Shares in Premier Foods (LSE: PFD) rose by almost 10% in early trading this morning, after the maker of Mr Kipling cakes and Ambrosia custard issued an upbeat fourth-quarter trading statement.

Premier said that its products had achieved their highest quarterly market share for four years, and that it expected to report full-year results in-line with expectations. That means adjusted earnings per share of 8.6p, putting Premier shares on a potential bargain P/E of just 4.5.

The good news

There’s no doubt that today’s announcement contained some welcome good news, which suggests chief executive Gavin Darby’s turnaround plan may be working.

Firstly, full-year profits will hit expectations. Accurate guidance is necessary to support any potential re-rating of Premier shares.

Secondly, sales didn’t fall as much in the fourth quarter as they did in previous quarters. Total sales fell by 5.3% across the whole of last year, but only by 4.6% during the final quarter.

Encouragingly, Premier’s marketing efforts may be working.

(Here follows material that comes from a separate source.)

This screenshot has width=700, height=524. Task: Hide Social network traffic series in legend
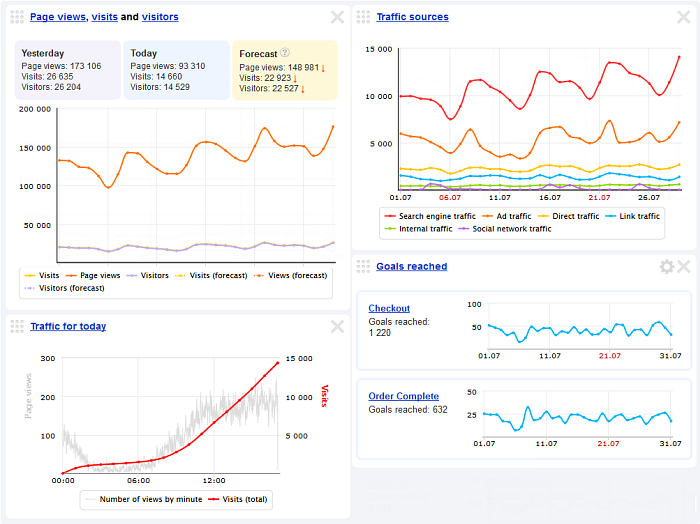click(511, 229)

Two of the firm’s key brands, Mr Kipling and Bisto, both managed to increase market shares and total sales during the fourth quarter.

The bad news

Premier reported today that net debt fell from £830m to £567m last year. This is good news, but it’s worth noting why this has happened. Premier raised £340m from a placing and rights issue during the first half of this year, virtually all of which was used to repay debt.

This meant that net debt fell from £830.8m to £571.9m during the first half of the year, but has hardly budged during the second half. Premier’s business is not yet generating anything like enough cash flow to repay its debts.

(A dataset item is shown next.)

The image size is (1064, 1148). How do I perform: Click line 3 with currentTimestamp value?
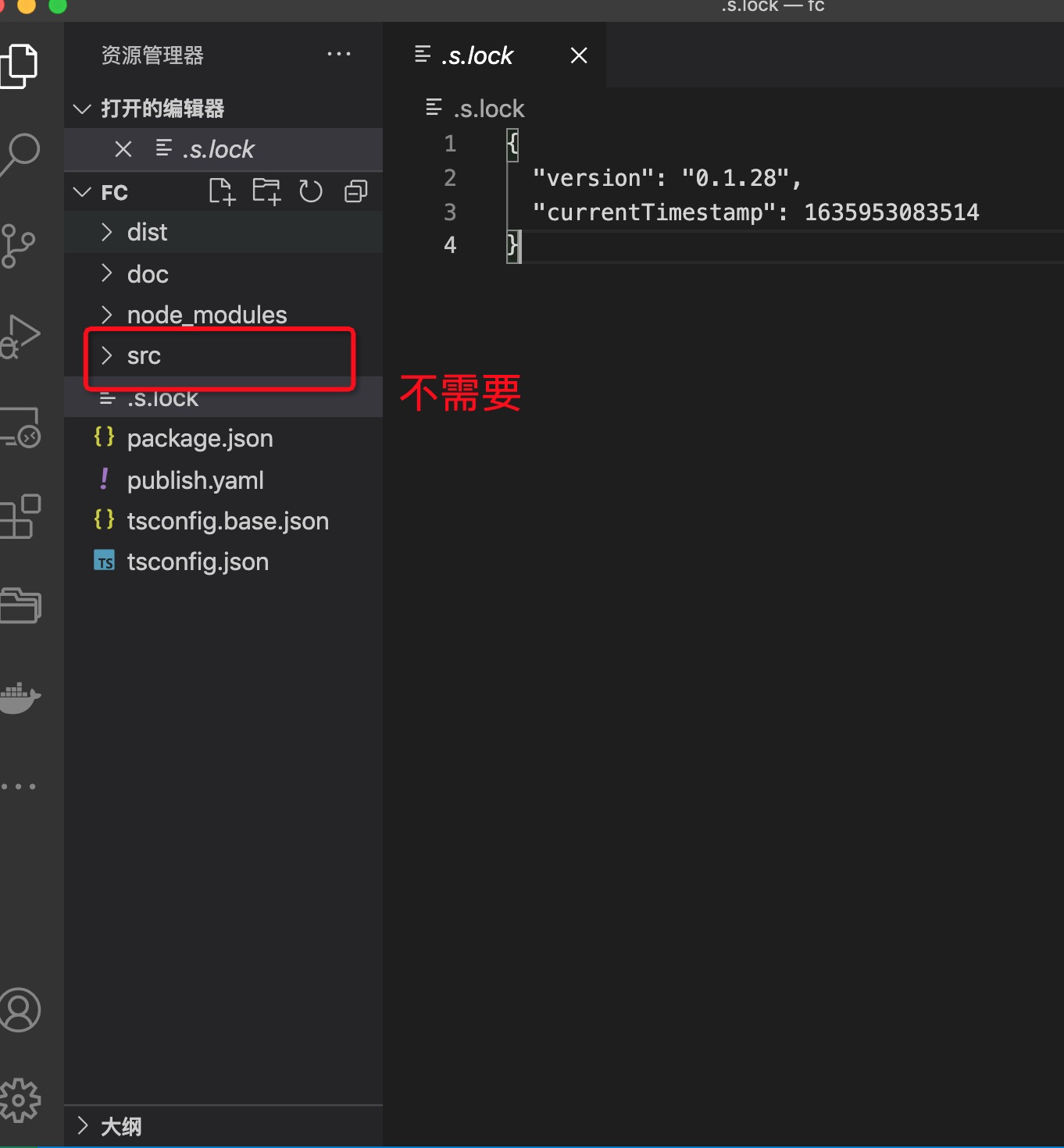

This massive debt load is costing Premier dearly. Net interest payments last year were £53.9m, nearly half the firm’s underlying trading profit of £131m.

Buy or sell?

For me, Premier’s debt is a millstone around the firm’s neck that will prevent any realistic prospect of dividends for the foreseeable future.  The firm will face continued price pressure from its supermarket customers, and continual pressure on cash flow due to the cost of servicing its debt.

Premier deserves a low P/E rating because the firm is effectively under the control of its lenders. Until this starts to change, I can’t see any reason to invest in this firm.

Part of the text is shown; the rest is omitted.